We’ve gone over several tactics to combat workday stress, but what about the bigger fish — the daunting stressors that keep us up at night? “We experience stress when we feel that situations are out of our control,” says Sharon Melnick, Ph.D., a business psychologist and stress mitigation expert. Melnick’s strategies are informed by 10 years of Harvard research and have been field-tested by over 6,000 training participants and clients. She advises we acknowledge that there are aspects of stress we can control, and those we simply can’t. Typically, we’re in control of our actions and counteractions, but powerless to macro forces like a coworker’s attitude, an unexpected deadline or rumors of major corporate restructuring. “Be impeccable for your 50%,” Melnick advises. Try to let go of the rest. 

Feed your brain

Throughout the workday, many elements compete for our attention: emails, meetings, phone calls, unexpected drop-ins and more. Don’t give lunch the cold shoulder. According to the American Dietetic Association, some 70% of Americans eat lunch hunched over their desks, as reported by NBC News. While this may be unavoidable to a degree, it’s helpful to treat your lunch break like a break. Whenever possible, make an effort to step away from your desk during lunch, mentally and physically. Eat with a coworker, talk weekend plans, decompress. Return to work satisfied and refreshed.

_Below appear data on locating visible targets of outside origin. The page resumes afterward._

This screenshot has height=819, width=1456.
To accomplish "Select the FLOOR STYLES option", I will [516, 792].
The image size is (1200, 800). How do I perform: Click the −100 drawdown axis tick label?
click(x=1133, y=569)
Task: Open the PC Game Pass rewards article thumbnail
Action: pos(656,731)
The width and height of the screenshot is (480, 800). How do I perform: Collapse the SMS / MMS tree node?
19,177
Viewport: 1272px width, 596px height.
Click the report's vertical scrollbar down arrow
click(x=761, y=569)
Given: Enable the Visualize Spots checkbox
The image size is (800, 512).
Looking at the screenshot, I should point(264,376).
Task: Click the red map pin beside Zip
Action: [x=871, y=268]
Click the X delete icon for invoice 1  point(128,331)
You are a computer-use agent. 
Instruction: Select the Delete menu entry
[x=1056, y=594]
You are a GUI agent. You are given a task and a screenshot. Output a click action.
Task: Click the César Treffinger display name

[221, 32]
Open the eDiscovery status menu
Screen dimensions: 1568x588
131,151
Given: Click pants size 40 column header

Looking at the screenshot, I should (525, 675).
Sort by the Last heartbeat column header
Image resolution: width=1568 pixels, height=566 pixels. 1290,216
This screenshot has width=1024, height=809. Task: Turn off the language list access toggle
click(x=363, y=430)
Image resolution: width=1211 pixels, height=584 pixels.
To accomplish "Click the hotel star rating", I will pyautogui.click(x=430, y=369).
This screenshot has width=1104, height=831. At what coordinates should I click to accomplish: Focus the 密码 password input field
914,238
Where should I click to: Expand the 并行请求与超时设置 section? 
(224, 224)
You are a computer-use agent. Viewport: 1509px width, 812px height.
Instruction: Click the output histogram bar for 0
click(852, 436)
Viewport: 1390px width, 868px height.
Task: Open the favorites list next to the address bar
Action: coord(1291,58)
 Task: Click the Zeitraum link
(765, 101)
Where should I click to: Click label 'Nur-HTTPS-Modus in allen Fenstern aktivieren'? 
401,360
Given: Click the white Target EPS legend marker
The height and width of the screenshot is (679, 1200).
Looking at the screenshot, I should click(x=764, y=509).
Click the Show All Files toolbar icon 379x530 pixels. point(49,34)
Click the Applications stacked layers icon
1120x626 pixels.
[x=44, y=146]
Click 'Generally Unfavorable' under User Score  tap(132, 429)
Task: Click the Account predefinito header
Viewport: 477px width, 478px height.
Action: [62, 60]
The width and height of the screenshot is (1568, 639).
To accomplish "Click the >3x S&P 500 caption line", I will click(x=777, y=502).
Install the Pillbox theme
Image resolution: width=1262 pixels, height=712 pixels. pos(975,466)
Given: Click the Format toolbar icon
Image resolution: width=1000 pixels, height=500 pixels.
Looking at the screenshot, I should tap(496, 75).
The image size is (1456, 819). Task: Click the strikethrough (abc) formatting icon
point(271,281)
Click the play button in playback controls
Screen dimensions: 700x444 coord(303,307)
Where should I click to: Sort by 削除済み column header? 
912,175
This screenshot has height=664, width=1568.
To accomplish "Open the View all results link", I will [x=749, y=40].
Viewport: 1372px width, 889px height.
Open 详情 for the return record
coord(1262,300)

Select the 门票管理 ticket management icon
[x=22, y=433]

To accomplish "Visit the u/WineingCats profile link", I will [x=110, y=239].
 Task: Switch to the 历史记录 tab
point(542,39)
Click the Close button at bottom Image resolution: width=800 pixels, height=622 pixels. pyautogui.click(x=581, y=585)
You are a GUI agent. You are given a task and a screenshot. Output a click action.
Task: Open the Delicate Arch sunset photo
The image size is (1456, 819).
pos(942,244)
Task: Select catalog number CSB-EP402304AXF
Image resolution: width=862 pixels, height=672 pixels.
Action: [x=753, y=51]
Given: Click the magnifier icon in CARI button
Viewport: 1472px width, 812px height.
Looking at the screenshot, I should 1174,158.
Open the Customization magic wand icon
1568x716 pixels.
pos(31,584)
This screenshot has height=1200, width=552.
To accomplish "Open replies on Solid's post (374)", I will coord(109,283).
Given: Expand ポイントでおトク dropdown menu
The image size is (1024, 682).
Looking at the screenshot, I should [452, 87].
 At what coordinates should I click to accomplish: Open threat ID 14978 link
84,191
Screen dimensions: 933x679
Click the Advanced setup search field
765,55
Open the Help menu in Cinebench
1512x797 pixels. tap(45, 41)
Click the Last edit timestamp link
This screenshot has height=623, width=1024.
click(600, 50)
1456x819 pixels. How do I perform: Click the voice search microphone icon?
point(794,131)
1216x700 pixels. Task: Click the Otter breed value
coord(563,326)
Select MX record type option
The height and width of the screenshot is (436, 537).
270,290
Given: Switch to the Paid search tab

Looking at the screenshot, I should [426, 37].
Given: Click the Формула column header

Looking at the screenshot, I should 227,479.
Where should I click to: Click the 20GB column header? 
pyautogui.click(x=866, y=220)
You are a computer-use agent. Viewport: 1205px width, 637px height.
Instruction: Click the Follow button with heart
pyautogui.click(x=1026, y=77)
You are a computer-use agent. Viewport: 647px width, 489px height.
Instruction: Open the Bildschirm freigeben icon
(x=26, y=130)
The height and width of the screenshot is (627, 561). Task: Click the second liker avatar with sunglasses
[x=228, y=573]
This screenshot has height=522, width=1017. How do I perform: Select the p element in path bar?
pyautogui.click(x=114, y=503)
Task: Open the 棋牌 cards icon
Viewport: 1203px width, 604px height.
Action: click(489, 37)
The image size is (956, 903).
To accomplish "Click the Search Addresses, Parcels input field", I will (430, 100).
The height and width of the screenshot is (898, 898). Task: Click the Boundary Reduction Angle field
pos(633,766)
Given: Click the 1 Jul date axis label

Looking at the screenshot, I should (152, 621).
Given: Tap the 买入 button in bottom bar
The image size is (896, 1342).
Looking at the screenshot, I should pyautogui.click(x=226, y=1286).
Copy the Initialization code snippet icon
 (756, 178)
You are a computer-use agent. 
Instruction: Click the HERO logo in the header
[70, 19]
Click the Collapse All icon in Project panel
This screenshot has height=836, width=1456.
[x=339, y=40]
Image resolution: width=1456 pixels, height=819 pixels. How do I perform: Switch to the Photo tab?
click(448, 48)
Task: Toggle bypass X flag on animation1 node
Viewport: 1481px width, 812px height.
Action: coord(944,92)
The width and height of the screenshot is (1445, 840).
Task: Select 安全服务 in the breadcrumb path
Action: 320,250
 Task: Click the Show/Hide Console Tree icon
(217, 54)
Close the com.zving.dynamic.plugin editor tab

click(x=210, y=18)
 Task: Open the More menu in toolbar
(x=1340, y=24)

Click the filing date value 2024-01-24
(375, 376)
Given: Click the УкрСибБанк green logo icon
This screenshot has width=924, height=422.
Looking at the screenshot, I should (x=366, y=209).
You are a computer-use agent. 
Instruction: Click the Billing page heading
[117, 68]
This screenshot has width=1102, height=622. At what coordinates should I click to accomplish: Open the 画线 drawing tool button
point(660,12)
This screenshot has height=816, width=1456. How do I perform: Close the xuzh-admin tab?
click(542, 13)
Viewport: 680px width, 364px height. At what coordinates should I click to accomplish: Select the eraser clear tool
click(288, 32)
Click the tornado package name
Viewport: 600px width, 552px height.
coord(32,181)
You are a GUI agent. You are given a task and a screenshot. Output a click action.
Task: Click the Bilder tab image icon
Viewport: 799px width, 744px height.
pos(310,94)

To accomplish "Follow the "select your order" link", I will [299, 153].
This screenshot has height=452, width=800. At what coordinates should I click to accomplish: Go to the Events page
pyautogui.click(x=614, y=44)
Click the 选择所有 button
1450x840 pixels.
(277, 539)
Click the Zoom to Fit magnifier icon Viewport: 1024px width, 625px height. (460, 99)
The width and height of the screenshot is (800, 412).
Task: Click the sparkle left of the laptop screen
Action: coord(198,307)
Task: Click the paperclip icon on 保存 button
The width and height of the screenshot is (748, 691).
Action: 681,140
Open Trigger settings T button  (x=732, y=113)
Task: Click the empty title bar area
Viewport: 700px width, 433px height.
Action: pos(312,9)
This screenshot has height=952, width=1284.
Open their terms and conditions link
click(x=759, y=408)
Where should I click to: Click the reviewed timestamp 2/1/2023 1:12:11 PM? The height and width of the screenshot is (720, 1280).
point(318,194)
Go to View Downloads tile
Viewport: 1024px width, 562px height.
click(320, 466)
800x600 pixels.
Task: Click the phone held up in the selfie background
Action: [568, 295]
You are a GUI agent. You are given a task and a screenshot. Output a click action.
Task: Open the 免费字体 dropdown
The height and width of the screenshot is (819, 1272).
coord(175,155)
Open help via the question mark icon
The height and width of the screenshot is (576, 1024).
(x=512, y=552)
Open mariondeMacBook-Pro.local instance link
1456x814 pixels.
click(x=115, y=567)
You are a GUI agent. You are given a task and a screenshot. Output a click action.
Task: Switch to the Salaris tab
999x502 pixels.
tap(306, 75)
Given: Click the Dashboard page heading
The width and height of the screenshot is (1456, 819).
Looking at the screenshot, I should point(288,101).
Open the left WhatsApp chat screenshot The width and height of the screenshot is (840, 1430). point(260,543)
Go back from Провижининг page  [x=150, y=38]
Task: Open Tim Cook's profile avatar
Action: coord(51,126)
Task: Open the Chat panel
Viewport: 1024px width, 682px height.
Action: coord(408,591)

Eating takeout every day may be convenient, but it’s expensive and can hide massive calories. If you can only squeeze in one “healthy” meal a day, make it lunch. It’s much easier to pack something healthy ahead of time versus making lofty plans to prepare a five-star organic dinner after an exhausting workday. Keep a bag of nuts or trail mix in your desk drawer to stave off hunger and avoid the 2:30 shuffle to the vending machine. Lastly, be aware of your coffee intake. While caffeine will get your motor running, the Mayo Clinic recommends limiting your intake to four cups a day. Too much java can lead to dehydration, headaches, and muscle tremors -- quickly doing more harm than good. 

Things to Consider:

• Sometimes workplace stress is unavoidable, but we aren’t helpless. 

• Take time to give your body breaks throughout the day. 

• Stay hydrated and be mindful of your diet. 

• Understand that some stressors are simply out of your control — rise above the storm and you’ll always find the sun.